AngularJS on Rails Gem Version

wraps the AngularJS 1.2.21 library for use in Rails 3.x and above. This project is an application skeleton for a typical AngularJS web app. You can use it to quickly bootstrap your angular webapp projects.

Installation

In your Gemfile, add this line:

gem 'angularjs-on-rails'

Then run the following commands:

bundle install
rails g angular:install

Angular App Structure

Running rails g angular:install will create the following directory structure under app/assets/javascripts/angular:

|-- app_name.coffee
|-- index.html
|   |-- controllers/
|       |-- app_name-controller.coffee
|   |-- directives/
|       |-- app_name-directive.coffee
|   |-- filters/
|       |-- app_name-filter.coffee
|   |-- services
|       |-- app_name-service.coffee
|   |-- styles
|   |-- views

Add's the following directive's to your JavaScript manifest file (application.js):

//= require angular
//= require angular/app_name

If you desire to require (optional) Angular files, you may include them as well in your JavaScript manifest file (application.js). For example:

//= require angular-animate
//= require angular-resource

If you want to Skip Git ignores and keeps

rails g angular:install -G

Best Practice Recommendations for Angular App Structure

Turbolinks as well as AnguluarJS can both be used to make a web application respond faster, in the sense that in response to a user interaction something happens on the web page without reloading and rerendering the whole page.

They differ in the following regard:

AngularJS helps you to build a rich client-side application, where you write a lot of JavaScript code that runs on the client machine. This code makes the site interactive to the user. It communicates with the server-side backend, i.e. with the Rails app, using a JSON API.

Turbolinks, on the other hand, helps to to make the site interactive without requiring you to code JavaScript. It allows you to stick to the Ruby/Rails code run on the server-side and still, "magically", use AJAX to replace, and therefore rerender, only the parts of the page that have changed.

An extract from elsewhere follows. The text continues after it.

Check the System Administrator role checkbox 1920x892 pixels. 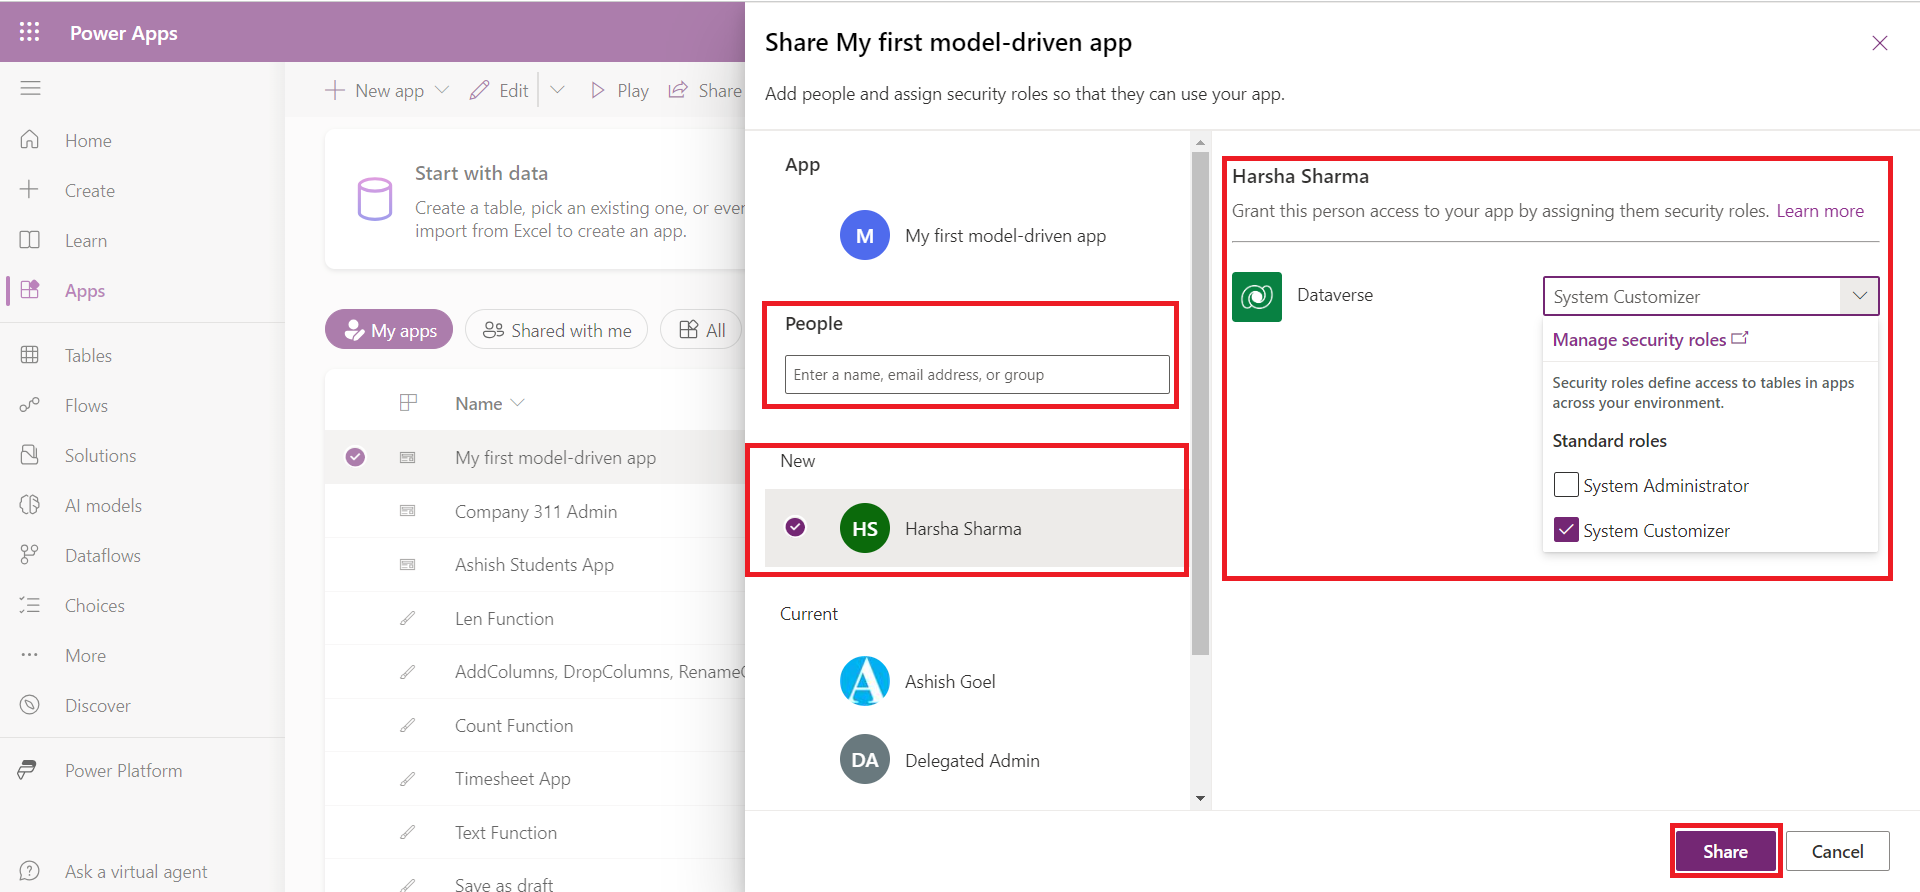point(1565,485)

Where Turbolinks is strong in allowing you use this powerful AJAX mechanism without doing anything by hand and just code Ruby/Rails, there might come a stage, as your application grows, where you would like to integrate a JavaScript framework such as AngularJS.

Especially in this intermedium stage, where you would like to successively integrate AngularJS into your application, one component at a time, it can make perfectly sense to run Angular JS and Turbolinks together.

..more

Contributing to AngularJS on Rails

  • Check out the latest master to make sure the feature hasn't been implemented or the bug hasn't been fixed yet.
  • Check out the issue tracker to make sure someone already hasn't requested it and/or contributed it.
  • Fork the project.
  • Start a feature/bugfix branch.
  • Commit and push until you are happy with your contribution.
  • Make sure to add tests for it. This is important so I don't break it in a future version unintentionally.
  • Please try not to mess with the Rakefile, version, or history. If you want to have your own version, or is otherwise necessary, that is fine, but please isolate to its own commit so I can cherry-pick around it.